For the first and possibly last time in my life, I bought a copy of Rooi Rose (for any non South African readers, it’s an Afrikaans women’s magazine and although it’s come a long way since apartheid days, it’s still one of those magazines that one thinks of as safely mainstream i.e. hardly relevant to me, as part of the LGBTQI spectrum).  I bought it for the story about Robert Hamblin, the artist formerly known as Adele Hamblin; photographer extraordinaire.

Robert’s physical transition from female to male has been documented with joyful publicity, all over the place and cyberspace too.  He’s been on TV, radio, been interviewed in De Kat - and so it goes on.  In his own career, he’s never been far from the limelight either, enjoying top jobs and exhibitions at places like JAG.  He’s also been forthright and eloquent online, on both queer and transgender forums.  If you have a look at his own art, you’ll find plenty of examples of his exploration and conclusions too.

Despite the general mutters in various quarters of the old school gay camp (pun intended), biphobia and transphobia is untenably unacceptable in any circle and circumstances, but perhaps especially so within the queer community.  Some gay people want “queer” to simply refer to those of us who are pureblood same-sex types (Harry Potter reference intended), whereas what it is for, is to act as an umbrella term for anyone who doesn’t fall into the hetero “norm” and who, most likely, needs protection from the phobic majority.  Some people think that trans people have no place on “our” spectrum, because after all, trans people are sometimes (gasp!) heterosexual.  Heterophobia, as fun as it might be from time to time, is actually as untenably unacceptable as all the other phobias.

LGBTQI - Lesbian, Gay, Bisexual, Transgender, Queer, Intersex - which is the one of the currently available acronyms I like the most, puts Robert Hamblin right there in my community and I am very proud to have him there.  As a transgendered man, with a history of attempted heterosexuality and many years’ experience on planet Lesbian, definitely counts as Queer to me, in addition to Transgender - just because he’s ... you know ... extraordinary.  As a man married to a woman, there’s no reason why society shouldn’t accept his qualifications as Heterosexual too. 

Dividing society into smaller and smaller ghettoes is not only destructively divisive and elitist, it’s foolish too.  What our fight for human rights is supposed to be about, after all, is being human.  We don’t need to secede and form smaller clubs for same-sex sexualities, we need to expand the acronym yet further and carry on categorising everything until everything is simply an item on a list and not a freakish separatist phenomenon. 

LGBTQIH!  I would like to arrogantly, publicly and formally welcome heterosexuals to my postmodern, label-schizoid community.  Instead of assuming that heterosexuals are in some kind of army waiting to kill me, I am going to assume that they are just a different sort of human - yet another example of diversity.

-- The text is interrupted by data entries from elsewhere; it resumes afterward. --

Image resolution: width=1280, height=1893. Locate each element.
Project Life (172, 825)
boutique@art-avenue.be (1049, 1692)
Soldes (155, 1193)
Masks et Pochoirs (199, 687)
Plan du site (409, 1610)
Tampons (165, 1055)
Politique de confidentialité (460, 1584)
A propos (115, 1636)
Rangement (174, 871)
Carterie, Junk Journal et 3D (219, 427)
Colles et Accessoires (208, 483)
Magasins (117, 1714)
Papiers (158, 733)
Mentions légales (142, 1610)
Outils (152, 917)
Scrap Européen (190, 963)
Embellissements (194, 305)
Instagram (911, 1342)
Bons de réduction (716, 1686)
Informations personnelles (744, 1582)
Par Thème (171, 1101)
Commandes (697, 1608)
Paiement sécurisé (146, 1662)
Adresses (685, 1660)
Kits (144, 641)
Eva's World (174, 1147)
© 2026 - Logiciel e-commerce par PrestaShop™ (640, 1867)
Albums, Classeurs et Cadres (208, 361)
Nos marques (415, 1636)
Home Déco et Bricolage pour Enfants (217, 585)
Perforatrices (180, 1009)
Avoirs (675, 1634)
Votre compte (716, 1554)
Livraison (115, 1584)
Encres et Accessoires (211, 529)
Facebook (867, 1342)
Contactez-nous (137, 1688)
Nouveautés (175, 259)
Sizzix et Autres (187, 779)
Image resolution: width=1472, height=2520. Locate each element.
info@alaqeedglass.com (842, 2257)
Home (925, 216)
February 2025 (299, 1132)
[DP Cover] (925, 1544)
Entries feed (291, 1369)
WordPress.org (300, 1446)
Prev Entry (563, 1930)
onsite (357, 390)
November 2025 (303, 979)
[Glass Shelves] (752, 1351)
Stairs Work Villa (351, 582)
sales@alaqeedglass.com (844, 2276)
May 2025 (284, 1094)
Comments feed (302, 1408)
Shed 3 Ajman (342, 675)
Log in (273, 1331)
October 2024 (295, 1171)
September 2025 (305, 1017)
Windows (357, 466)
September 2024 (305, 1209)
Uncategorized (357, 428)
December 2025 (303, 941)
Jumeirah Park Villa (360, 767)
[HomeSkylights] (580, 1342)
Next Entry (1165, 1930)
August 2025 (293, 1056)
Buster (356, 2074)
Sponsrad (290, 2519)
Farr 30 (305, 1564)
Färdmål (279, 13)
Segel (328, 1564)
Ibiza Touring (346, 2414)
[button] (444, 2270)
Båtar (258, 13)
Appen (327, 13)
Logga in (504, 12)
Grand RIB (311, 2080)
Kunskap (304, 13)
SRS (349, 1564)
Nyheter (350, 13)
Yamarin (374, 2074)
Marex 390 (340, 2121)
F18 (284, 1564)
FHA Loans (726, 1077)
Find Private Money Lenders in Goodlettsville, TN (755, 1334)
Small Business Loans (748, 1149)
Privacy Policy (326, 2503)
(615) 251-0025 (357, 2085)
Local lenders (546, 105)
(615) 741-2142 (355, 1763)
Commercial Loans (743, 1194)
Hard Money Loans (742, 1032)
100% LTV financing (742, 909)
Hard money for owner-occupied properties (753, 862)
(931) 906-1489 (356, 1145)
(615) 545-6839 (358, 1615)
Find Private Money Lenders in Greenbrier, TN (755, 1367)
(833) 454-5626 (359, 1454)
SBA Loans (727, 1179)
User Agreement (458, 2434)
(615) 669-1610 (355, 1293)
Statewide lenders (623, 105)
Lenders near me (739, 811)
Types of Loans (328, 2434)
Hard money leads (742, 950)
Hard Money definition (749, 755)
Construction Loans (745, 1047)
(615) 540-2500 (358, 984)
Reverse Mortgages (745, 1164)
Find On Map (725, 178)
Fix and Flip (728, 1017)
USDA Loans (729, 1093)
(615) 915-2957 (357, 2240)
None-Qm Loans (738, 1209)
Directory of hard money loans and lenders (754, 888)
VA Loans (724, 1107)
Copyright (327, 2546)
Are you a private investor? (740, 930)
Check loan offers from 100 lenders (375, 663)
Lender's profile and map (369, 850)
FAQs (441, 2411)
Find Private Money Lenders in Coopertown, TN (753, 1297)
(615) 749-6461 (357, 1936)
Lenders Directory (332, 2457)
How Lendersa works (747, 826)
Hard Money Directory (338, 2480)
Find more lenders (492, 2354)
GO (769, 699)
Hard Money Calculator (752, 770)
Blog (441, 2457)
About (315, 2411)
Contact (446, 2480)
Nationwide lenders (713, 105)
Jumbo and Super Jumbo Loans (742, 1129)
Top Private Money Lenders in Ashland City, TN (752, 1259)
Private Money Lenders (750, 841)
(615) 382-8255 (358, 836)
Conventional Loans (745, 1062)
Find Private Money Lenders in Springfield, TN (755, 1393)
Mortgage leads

I would also like to thank Mr Hamblin for having the guts to put his transition on show (he cannot be accused of publicity-mongering, he had a highly successful career and profile prior to his Robertification) which, by default, challenges everybody’s perceptions of gender, sexuality and humanity.

As a butch dyke, I have about as much in common with Robert as I ever had with any other good looking man i.e. similar taste in stylish clothes and image consciousness.  I am not a man, there’s a lot I don’t understand, but I do understand very well what it is like to be shunned sometimes, treated like shit at others and also, mainly, what it’s like when most of the world wishes you would just sit down, shut up and fit in.  I have huge respect for him for not doing so.

At the end of the proverbial day, all Robert Hamblin is, is a human being, trying to be the best he can be.  It’s what all of us aspire to.  It is also heroic in many ways, to be brave enough to defy convention and stand up to be counted.  It gives terrified teenagers someone to respect and understand, it gives all of us the example, the possibility that not only heterosexuals and queer people pretending to be heterosexual are able to succeed within current society.  He has yet another wonderful thing we all want - happiness.  I’m not suggesting we nominate him for sainthood, what I am saying is that we should be very proud of him.  We also owe him a debt of gratitude for joining South Africa’s miniscule core of out LGBTQI(+H) public figures.  The more community members we have in the public domain, the better our chances of acceptance and the stronger our hopes for a day when revealing one’s gender or sexuality holds no more terrors than telling people your favourite colour.

On behalf of the newly inaugurated LGBTQIH (open for more membership, vowels and consonants today) all I really want to say to Robert is, thank you!